Report highlights Australia’s TNE opportunities

The “Trends, Barriers and Opportunities of Australia’s Higher Education Delivery Offshore” report, published by the Melbourne Centre for the Study of Higher Education, investigated the challenges and opportunities for growth of Australia’s higher education provision using a combination of desktop research, surveys of TNE providers, consultations with experts and stakeholders, market analysis and a scan of international practice.

“There’s really a lot of different models there”

One of the reports authors Gwilym Croucher said Australia’s decades of experience has helped the sector thrive.

“In the last 12 months Australian providers have been one of the great success stories in TNE in the world, a huge proportion of the market and operate in a number of different countries and across all sorts of different types of arrangements as well,” he said.

International education providers have “a real wealth of experience” initially providing care and inviting students onshore which “has been translated when these institutions have gone out and established partnerships” globally, he suggested.

“A lot of Australian universities and other providers are well linked in with institutions overseas in different markets,” Croucher noted, and they have shown they can build “really strong” partnerships as well as operate and work with different governments.

He said flexibility in their offering is another success factor.

“We found through the interviews and also through the survey that amongst Australian universities and more broadly higher education providers, there’s really a lot of different models there. People have built arrangements for different markets, countries, contexts [that] work for them.

“That really probably was one of the key messages for us – there was such diversity in TNE offerings [which] was probably a point of strength because it demonstrates that people are adaptable.”

• Records taken from a pointing dataset

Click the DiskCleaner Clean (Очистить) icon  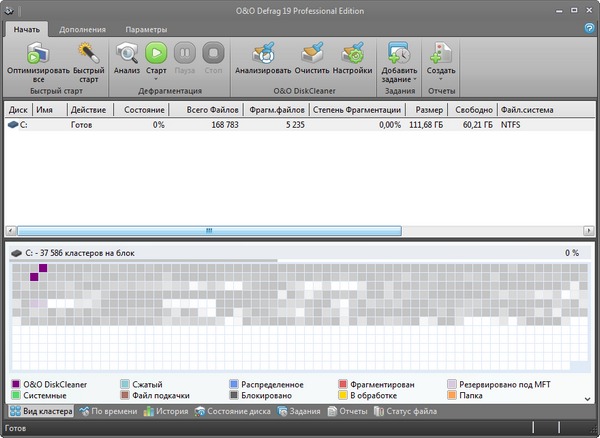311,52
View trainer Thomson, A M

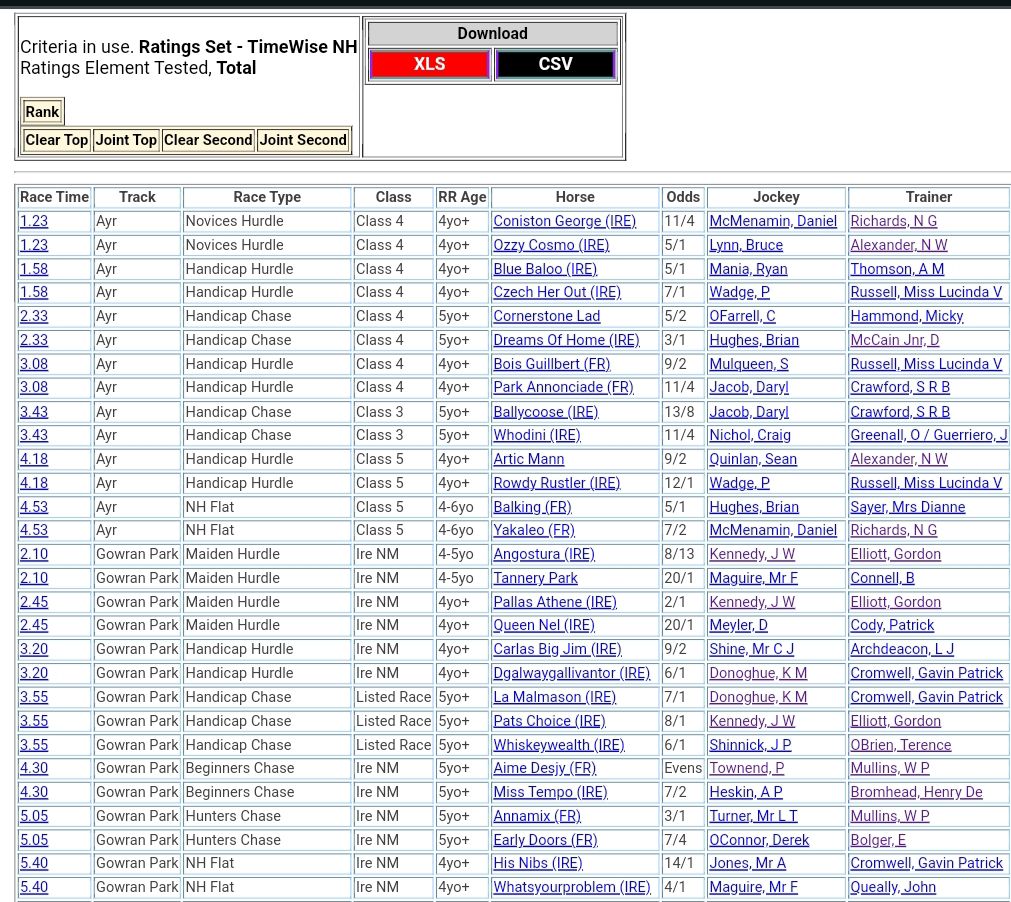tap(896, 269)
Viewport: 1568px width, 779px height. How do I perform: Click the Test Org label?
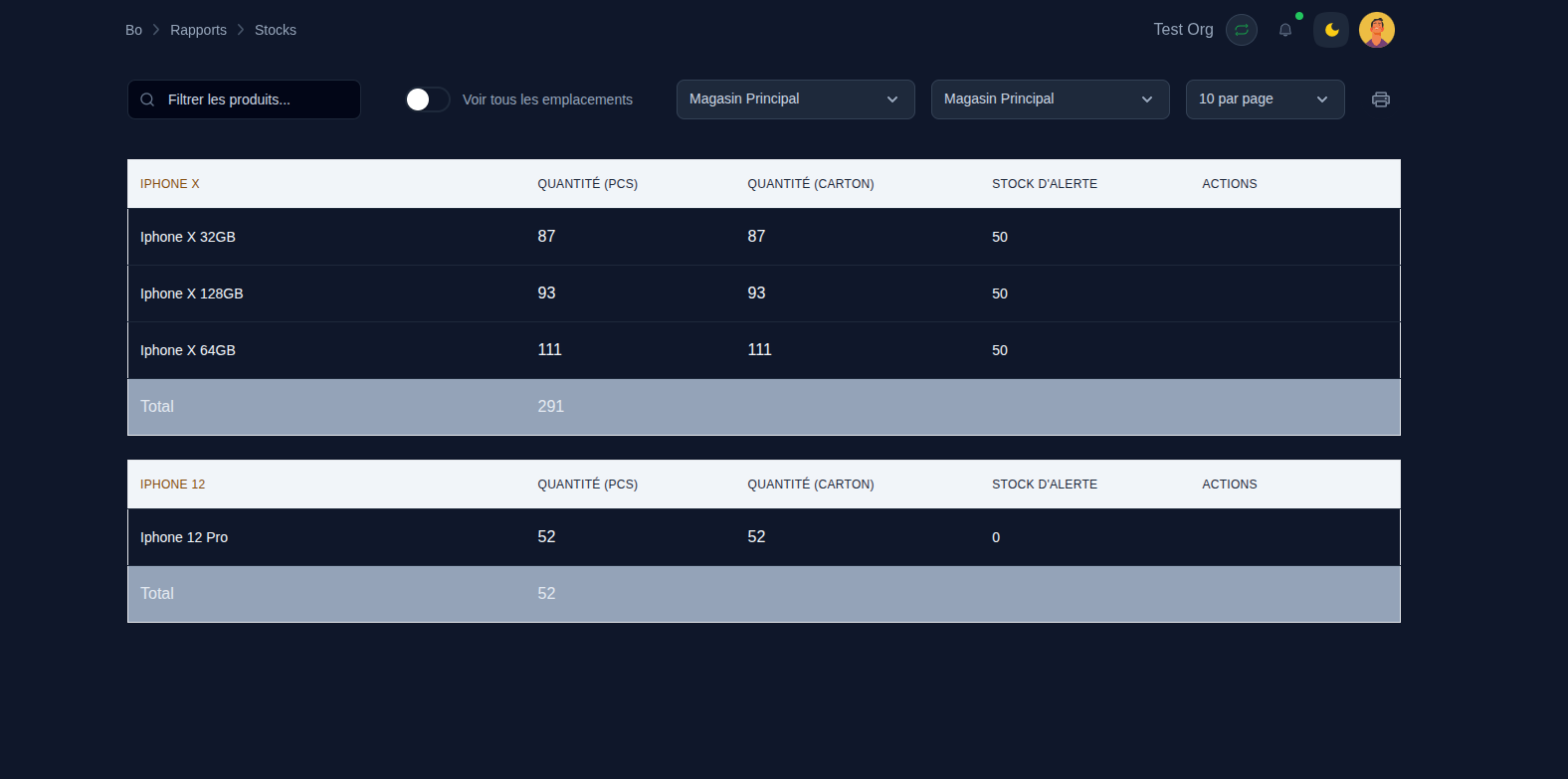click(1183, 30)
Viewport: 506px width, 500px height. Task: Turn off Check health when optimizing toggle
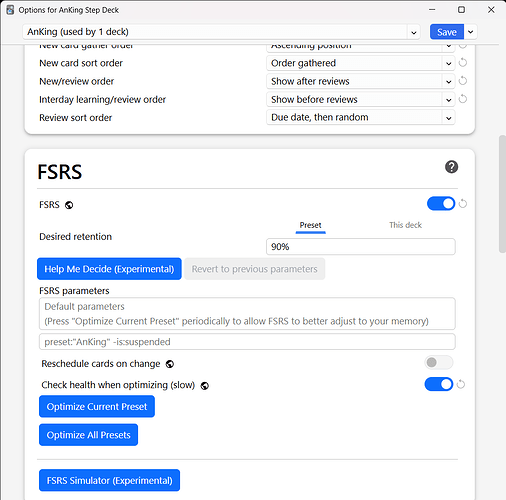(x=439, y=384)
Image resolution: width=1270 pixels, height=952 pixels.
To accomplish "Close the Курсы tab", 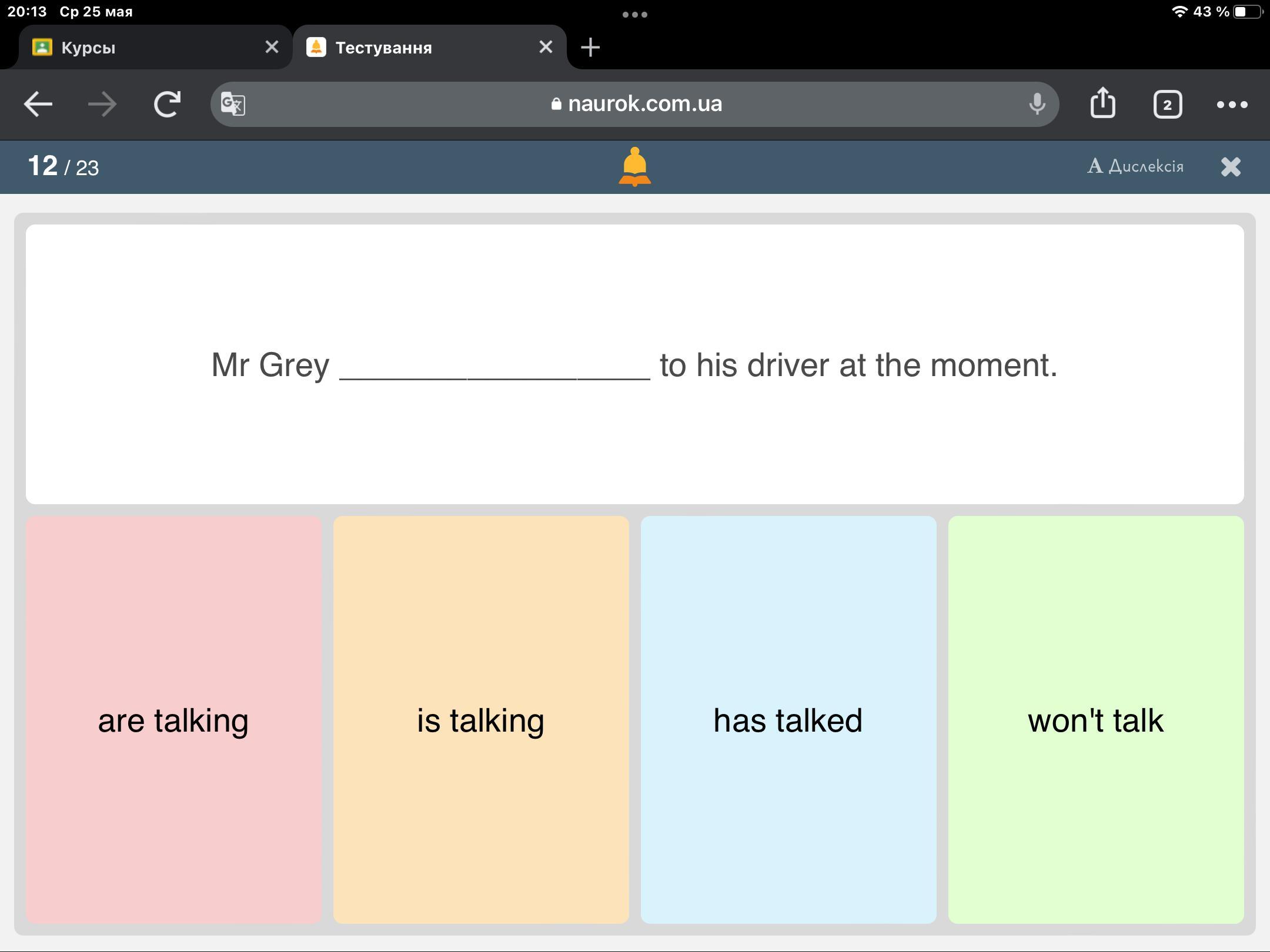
--
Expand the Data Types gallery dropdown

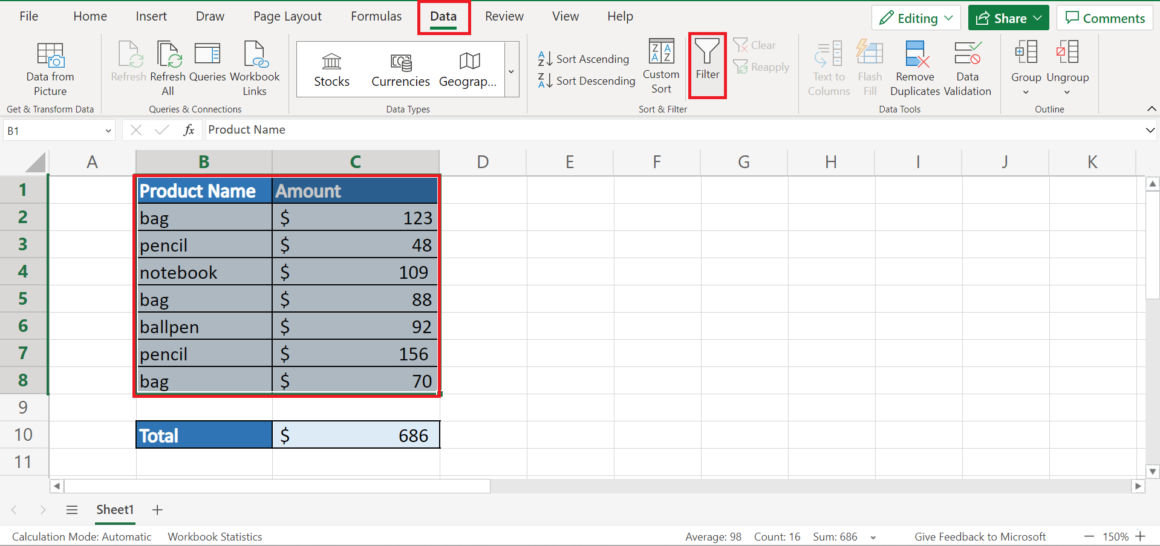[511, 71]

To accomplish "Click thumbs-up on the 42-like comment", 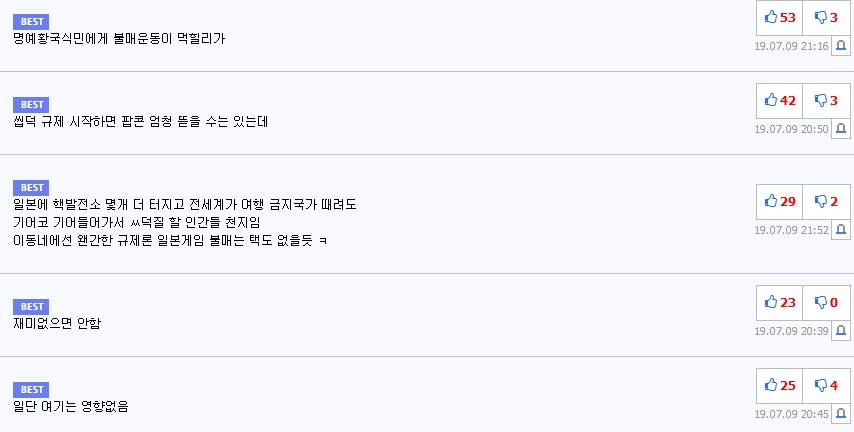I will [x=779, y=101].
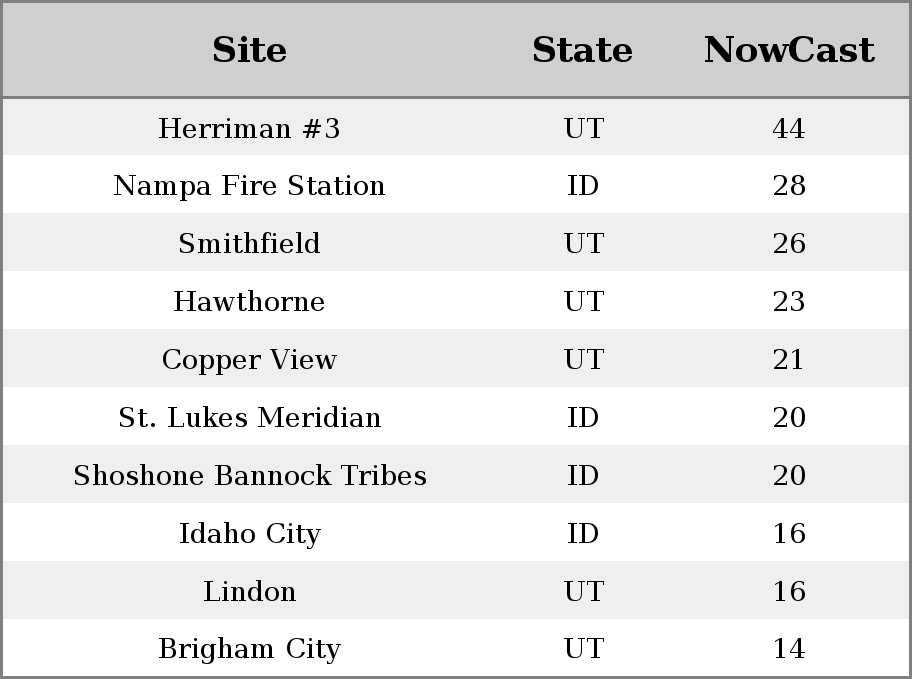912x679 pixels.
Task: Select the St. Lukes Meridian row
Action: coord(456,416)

• DESCRIPTION OF THE TASK
Reproduce the passage of the article on Australia's TNE opportunities that begins at the words "He said flexibility" and stops after "work for them.".

• REPLY
He said flexibility in their offering is another success factor.

“We found through the interviews and also through the survey that amongst Australian universities and more broadly higher education providers, there’s really a lot of different models there. People have built arrangements for different markets, countries, contexts [that] work for them.